### Assignment:
Reproduce, exactly as they appear, the line containing "This screenshot has width=797, height=1707." and every line after it, ending with the last line of the records.

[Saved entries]
>>

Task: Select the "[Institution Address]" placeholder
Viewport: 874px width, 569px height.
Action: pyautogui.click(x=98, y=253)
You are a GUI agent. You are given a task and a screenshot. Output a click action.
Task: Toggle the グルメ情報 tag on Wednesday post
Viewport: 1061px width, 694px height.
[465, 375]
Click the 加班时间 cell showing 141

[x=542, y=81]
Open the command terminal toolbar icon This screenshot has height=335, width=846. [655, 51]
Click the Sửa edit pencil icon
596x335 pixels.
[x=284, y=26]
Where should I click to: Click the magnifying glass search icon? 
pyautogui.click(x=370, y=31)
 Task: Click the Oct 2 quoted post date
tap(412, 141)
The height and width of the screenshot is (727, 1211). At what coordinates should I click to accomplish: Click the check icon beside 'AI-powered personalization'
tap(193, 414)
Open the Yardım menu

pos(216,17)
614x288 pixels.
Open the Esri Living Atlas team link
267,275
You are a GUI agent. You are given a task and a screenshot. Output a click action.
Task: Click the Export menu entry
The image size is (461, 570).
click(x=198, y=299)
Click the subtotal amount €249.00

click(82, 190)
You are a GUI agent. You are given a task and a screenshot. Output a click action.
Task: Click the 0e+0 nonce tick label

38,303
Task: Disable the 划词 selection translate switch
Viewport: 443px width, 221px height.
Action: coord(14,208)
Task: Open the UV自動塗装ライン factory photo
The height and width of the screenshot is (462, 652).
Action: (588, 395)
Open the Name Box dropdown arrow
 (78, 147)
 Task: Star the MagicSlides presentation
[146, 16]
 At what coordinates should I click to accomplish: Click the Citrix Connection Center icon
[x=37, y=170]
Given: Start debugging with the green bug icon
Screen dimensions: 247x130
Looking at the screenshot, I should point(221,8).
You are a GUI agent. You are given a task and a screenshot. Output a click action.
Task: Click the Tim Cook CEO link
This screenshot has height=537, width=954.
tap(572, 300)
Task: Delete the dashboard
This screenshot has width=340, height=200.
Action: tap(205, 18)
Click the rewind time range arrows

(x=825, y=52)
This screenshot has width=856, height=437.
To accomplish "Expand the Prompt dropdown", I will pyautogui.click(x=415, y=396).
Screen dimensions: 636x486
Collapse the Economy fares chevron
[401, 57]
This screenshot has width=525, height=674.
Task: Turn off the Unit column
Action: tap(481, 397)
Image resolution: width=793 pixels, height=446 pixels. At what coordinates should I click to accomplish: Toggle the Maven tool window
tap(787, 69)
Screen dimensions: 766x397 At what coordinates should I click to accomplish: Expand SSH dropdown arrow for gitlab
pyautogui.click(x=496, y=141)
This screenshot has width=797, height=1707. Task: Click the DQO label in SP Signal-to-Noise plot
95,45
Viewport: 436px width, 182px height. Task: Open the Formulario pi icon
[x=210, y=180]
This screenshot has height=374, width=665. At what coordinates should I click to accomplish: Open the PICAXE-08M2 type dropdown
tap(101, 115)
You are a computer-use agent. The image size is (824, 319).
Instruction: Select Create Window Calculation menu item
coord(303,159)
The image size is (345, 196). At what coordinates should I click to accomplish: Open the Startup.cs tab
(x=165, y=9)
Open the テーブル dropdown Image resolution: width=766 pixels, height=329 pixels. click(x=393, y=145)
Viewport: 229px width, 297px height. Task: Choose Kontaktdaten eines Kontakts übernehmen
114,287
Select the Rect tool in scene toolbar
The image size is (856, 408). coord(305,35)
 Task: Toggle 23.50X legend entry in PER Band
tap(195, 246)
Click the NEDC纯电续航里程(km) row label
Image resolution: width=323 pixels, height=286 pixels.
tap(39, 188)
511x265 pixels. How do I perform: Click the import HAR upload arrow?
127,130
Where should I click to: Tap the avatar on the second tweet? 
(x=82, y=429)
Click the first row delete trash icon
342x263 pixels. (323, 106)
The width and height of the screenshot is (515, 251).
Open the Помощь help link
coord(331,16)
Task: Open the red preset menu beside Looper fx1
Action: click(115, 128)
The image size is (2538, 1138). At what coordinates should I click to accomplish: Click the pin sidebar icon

<<

### Response area:
This screenshot has width=797, height=1707. Task: Click the DQO label in SP Signal-to-Noise plot
95,45
Viewport: 436px width, 182px height. Task: Open the Formulario pi icon
[x=210, y=180]
This screenshot has height=374, width=665. At what coordinates should I click to accomplish: Open the PICAXE-08M2 type dropdown
tap(101, 115)
You are a computer-use agent. The image size is (824, 319).
Instruction: Select Create Window Calculation menu item
coord(303,159)
The image size is (345, 196). At what coordinates should I click to accomplish: Open the Startup.cs tab
(x=165, y=9)
Open the テーブル dropdown Image resolution: width=766 pixels, height=329 pixels. click(x=393, y=145)
Viewport: 229px width, 297px height. Task: Choose Kontaktdaten eines Kontakts übernehmen
114,287
Select the Rect tool in scene toolbar
The image size is (856, 408). coord(305,35)
 Task: Toggle 23.50X legend entry in PER Band
tap(195, 246)
Click the NEDC纯电续航里程(km) row label
Image resolution: width=323 pixels, height=286 pixels.
tap(39, 188)
511x265 pixels. How do I perform: Click the import HAR upload arrow?
127,130
Where should I click to: Tap the avatar on the second tweet? 
(x=82, y=429)
Click the first row delete trash icon
342x263 pixels. (323, 106)
The width and height of the screenshot is (515, 251).
Open the Помощь help link
coord(331,16)
Task: Open the red preset menu beside Looper fx1
Action: click(115, 128)
The image size is (2538, 1138). At what coordinates should I click to accomplish: Click the pin sidebar icon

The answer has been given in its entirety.